ミシュラン一つ星シェフが作る極上のドルチェ

レストランのコース料理最後に登場する魅惑のデザート。料理人たちがその瞬間のために用意するスイーツは心躍る感動を残してくれる。そんなレストランスイーツの感動をテイクアウトでも味わってもらおうと代官山に誕生したのが、ドルチェ専門店「DOLCE TACUBO(ドルチェタクボ)」だ。

モダンなファサードが遠くからも目をひく個性的な外観

手掛けるのは2017年以来、連続でミシュラン一つ星を獲得しているイタリアン「TACUBO」。レストランクオリティの上質な材料をふんだんに使っているだけでなく、 “食べごろ”にまでこだわったドルチェがいただける。

ギャラリーをイメージしたというシンプルな店内

シンプルな店内にはパティスリーでお馴染みの冷蔵ショーケースはない。大きなグレーのカウンターの上には、スポットライトに照らされて、まるでアート作品のようにスイーツが飾られている。

斬新なのは見かけだけではない。レストランでの「最高の状態で食べるドルチェ」を実現するために完全予約制というシステムを取り入れた。その時間に訪れる人のために、時間を逆算して、ちょうど“食べごろ”のドルチェを作る。これまでになかった、何ともぜいたくなドルチェだ。

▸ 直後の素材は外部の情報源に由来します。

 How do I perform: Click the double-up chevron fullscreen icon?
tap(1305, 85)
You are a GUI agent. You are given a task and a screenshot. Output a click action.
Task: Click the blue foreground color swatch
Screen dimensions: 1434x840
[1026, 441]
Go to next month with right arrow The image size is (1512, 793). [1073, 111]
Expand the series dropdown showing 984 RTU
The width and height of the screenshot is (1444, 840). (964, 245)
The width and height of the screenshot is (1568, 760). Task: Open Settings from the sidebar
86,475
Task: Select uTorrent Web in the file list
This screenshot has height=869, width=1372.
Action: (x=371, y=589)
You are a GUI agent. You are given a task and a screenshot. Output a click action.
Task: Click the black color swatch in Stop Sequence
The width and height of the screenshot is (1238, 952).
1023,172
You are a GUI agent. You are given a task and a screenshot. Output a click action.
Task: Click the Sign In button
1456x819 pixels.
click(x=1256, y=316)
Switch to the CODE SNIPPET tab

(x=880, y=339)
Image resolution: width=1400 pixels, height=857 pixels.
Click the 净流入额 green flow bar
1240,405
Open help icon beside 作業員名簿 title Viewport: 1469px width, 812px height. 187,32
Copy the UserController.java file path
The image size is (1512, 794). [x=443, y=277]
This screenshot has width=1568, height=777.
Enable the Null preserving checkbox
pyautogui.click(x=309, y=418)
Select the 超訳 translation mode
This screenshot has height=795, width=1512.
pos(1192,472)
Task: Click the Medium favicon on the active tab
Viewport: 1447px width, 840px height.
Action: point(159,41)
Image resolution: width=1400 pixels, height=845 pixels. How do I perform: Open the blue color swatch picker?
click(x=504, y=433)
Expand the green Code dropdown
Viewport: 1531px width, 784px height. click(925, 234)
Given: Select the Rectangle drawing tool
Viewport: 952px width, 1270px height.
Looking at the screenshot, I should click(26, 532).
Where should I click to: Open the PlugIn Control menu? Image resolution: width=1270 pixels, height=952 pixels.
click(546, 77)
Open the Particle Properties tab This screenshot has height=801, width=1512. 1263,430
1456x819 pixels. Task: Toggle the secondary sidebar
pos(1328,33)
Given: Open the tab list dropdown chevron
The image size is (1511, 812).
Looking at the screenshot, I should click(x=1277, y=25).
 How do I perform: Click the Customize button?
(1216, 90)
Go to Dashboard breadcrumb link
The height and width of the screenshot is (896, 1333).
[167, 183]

このどこにもない斬新なパティスリーの仕掛け人は、「TACUBO」のオーナーシェフ田窪大祐さん。都内のイタリアンの名店で修業した後、独立して「リストランティーノ バルカ」(広尾)をオープン。その後、場所を移転しながら「アーリア・ディ・タクボ」(恵比寿)、それから現在の「TACUBO」(恵比寿)とそれぞれコンセプトの異なる店を作ってきた。

「レストランで育ってきているので、焼き菓子の賞味期限が2週間というのは、自分たちの感覚ではないんです。ベストなタイミングで食べてもらいたい。それはテイクアウトのお菓子でも同じです。それを実現するには、どうすればいいだろうと考えて『完全予約制』に行き着きました。作る側は大変ですが、挑戦していきたいと思ったんです」と語る田窪さん。

レストランでも使われている厳選素材

素材が持つ力を引き出し、表現した料理で定評のある「TACUBO」。パティスリーでもその姿勢は変わらない。レストランと同じレシピを用い、妥協することなく味や香りにこだわって素材を選んでいる。

「本当に使いたい材料を使って、たとえ金額は高くなっても、本物の味はこんな味なんだっていうのをちゃんと作りたいと思いました」(田窪さん)

最高の材料で作られた究極のドルチェ。けれど、それは単に高価な素材を選んで使っているのではない。ドルチェ一つ一つ、それぞれの理想の形を実現するためにはどんな素材が良いのか。そのことにこだわって素材を選んでいる。田窪シェフが作った理想のドルチェを紹介していこう。

焼きたてのバターの香りとサクサク感がたまらない

「食感と風味を味わう焦がしフィナンシェ」2,800円/6個

「TACUBO」ファンが「絶対コレは食べるべき」と口をそろえて絶賛するのが、コース最後に提供されるフィナンシェだ。そのフィナンシェをテイクアウトにしたのが「食感と風味を味わう焦がしフィナンシェ」。

アーモンドプードルには食べ心地の軽さにこだわり、カリフォルニア産を使用。食べ心地を軽くするため、油脂を引き出し過ぎないようにアーモンドを粗めの一度びきに。砂糖も後味がキレの良いメープルシュガーを使っている。

「焼きたてより20分ぐらい置いた頃が食べごろですね。カリッとした食感が出てきます」と田窪さん。焼きたての香りやサクサク感を味わってほしいと、あえて個包装はせず、箱にフィナンシェを詰めている。

シールについている二次元コードからドルチェの食べごろについての情報にアクセスできる

購入したら、すぐにでも箱を開けて、立ちのぼるバターの香りを楽しんでほしい。シンプルで端正な外観のフィナンシェは、一口食べるとその食感や素材感がよくあるフィナンシェとは別格なのがわかる。

エッジのしっかり立った外側はカリカリ、サクサクと香ばしく、中はしっとりとしたテクスチャーのコントラストがたまらない。焦がしバターの芳ばしい香り、アーモンドのコクのある風味、メープルシュガーの深みのある甘さ。それぞれの味わいが際立ち、豊かなハーモニーになっている。

一つの焼き菓子の中にある多彩な風味。これらを繊細に感じ取れるのも、“食べごろ”を味わうドルチェならではのぜいたくだ。